_To do_
All of the records below need to be returned exactly.

_Source material_
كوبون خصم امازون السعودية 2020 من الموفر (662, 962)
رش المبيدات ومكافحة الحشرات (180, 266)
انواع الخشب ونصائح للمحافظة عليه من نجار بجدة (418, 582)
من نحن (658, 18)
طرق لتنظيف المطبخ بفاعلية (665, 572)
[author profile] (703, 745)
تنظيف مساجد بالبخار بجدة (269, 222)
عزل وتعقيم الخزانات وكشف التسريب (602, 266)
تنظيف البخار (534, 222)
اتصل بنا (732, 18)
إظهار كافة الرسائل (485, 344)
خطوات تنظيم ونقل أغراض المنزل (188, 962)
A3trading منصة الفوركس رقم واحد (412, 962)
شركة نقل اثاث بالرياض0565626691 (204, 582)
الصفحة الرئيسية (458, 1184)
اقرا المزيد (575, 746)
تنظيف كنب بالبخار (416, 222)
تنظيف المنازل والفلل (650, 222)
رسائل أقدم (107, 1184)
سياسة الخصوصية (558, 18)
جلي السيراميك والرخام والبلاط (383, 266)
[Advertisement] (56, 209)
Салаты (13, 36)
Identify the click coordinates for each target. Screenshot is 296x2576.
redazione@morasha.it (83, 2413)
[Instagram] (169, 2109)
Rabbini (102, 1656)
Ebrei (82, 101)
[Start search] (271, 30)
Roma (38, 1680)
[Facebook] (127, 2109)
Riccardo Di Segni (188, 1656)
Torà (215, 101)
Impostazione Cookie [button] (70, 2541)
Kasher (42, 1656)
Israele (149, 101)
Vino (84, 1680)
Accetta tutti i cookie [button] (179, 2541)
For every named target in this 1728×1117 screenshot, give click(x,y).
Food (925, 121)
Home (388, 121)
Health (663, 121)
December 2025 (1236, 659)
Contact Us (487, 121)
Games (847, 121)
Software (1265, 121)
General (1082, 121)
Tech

_Answer box_
كوبون خصم امازون السعودية 2020 من الموفر (662, 962)
رش المبيدات ومكافحة الحشرات (180, 266)
انواع الخشب ونصائح للمحافظة عليه من نجار بجدة (418, 582)
من نحن (658, 18)
طرق لتنظيف المطبخ بفاعلية (665, 572)
[author profile] (703, 745)
تنظيف مساجد بالبخار بجدة (269, 222)
عزل وتعقيم الخزانات وكشف التسريب (602, 266)
تنظيف البخار (534, 222)
اتصل بنا (732, 18)
إظهار كافة الرسائل (485, 344)
خطوات تنظيم ونقل أغراض المنزل (188, 962)
A3trading منصة الفوركس رقم واحد (412, 962)
شركة نقل اثاث بالرياض0565626691 (204, 582)
الصفحة الرئيسية (458, 1184)
اقرا المزيد (575, 746)
تنظيف كنب بالبخار (416, 222)
تنظيف المنازل والفلل (650, 222)
رسائل أقدم (107, 1184)
سياسة الخصوصية (558, 18)
جلي السيراميك والرخام والبلاط (383, 266)
[Advertisement] (56, 209)
Салаты (13, 36)
Identify the click coordinates for each target. Screenshot is 296x2576.
redazione@morasha.it (83, 2413)
[Instagram] (169, 2109)
Rabbini (102, 1656)
Ebrei (82, 101)
[Start search] (271, 30)
Roma (38, 1680)
[Facebook] (127, 2109)
Riccardo Di Segni (188, 1656)
Torà (215, 101)
Impostazione Cookie [button] (70, 2541)
Kasher (42, 1656)
Israele (149, 101)
Vino (84, 1680)
Accetta tutti i cookie [button] (179, 2541)
For every named target in this 1728×1117 screenshot, give click(x,y).
Food (925, 121)
Home (388, 121)
Health (663, 121)
December 2025 (1236, 659)
Contact Us (487, 121)
Games (847, 121)
Software (1265, 121)
General (1082, 121)
Tech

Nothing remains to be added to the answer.